Le premier gouvernement provisoire a énoncé son programme révolutionnaire dans une déclaration du 8 mars. L'objectif principal était d'établir la primauté du droit et un gouvernement représentatif basé sur le suffrage universel, l'autonomie gouvernementale et briser le pouvoir traditionnel de la bureaucratie et de la police. La déclaration appelait également à la liberté de conscience et de religion, à la réforme du système judiciaire et de l'éducation, et à la levée des lourdes restrictions imposées aux nationalités de l'empire. La forme finale du statut d'État russe devait être déterminée lors d'une Assemblée constituante. Le Gouvernement provisoire, dans ses différents cabinets, s’est efforcé d’atteindre ces objectifs. Cependant, la révolution était impitoyable et la gamme des problèmes était si grande que le gouvernement s'est retrouvé à adopter des positions étatistes alors qu'il tentait de maintenir son autorité, de se préparer à l'offensive de fin de printemps promise aux Alliés et de juger la multitude de revendications sociales et politiques déchaînées. par la révolution.
La poursuite de la guerre a provoqué la première crise du pouvoir gouvernemental en avril, ce qui a conduit à la formation du premier d'une série de cabinets de coalition comprenant des ministres socialistes des partis menchevik et socialiste révolutionnaire. Une propagande bolchevique efficace et l'utilisation des champs symboliques du discours à des fins révolutionnaires ont fait de ces socialistes plus modérés, maintenant cooptés dans les limites du pouvoir, les responsables de l'aggravation de la crise dans toutes les sphères de la vie publique. Le gouvernement provisoire a mis en œuvre des réformes de l'autonomie gouvernementale, des relations de travail et du système judiciaire.
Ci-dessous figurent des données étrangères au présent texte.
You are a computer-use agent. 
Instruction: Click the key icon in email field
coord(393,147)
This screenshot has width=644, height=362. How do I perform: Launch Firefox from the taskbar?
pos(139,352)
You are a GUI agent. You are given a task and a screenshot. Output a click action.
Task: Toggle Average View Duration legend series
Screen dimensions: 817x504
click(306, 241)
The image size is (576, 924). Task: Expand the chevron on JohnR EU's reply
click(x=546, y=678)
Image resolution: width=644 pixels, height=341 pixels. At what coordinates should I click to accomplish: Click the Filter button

Il a établi un monopole céréalier et a préparé le terrain pour de nombreuses politiques administratives et économiques bolcheviques ultérieures. Ce n'était donc guère un gouvernement «bourgeois», mais il était fait pour le paraître. Ses plus grands échecs nationaux ont peut-être été son incapacité à résoudre la question foncière à court préavis et au milieu de la révolution et, bien sûr, son approche faible et peut-être idéaliste du nationalisme moderne et les nouveaux désirs explosifs des non-Russes de l'empire pour eux-mêmes. détermination. Ses efforts dans ces domaines et dans d'autres n'ont pas suffi à endiguer la vague révolutionnaire.
Le gouvernement s'est finalement effondré sous l'étrange direction d'Alexandre Kerensky. Révolutionnaire socialiste, il est arrivé au pouvoir en juillet au milieu de ce qui s'est avéré être une offensive militaire ratée. Son leadership était marqué par un aventurisme mal conçu (l'affaire Kornilov) et un désir clair d'agir et de se représenter comme un homme de direction fort.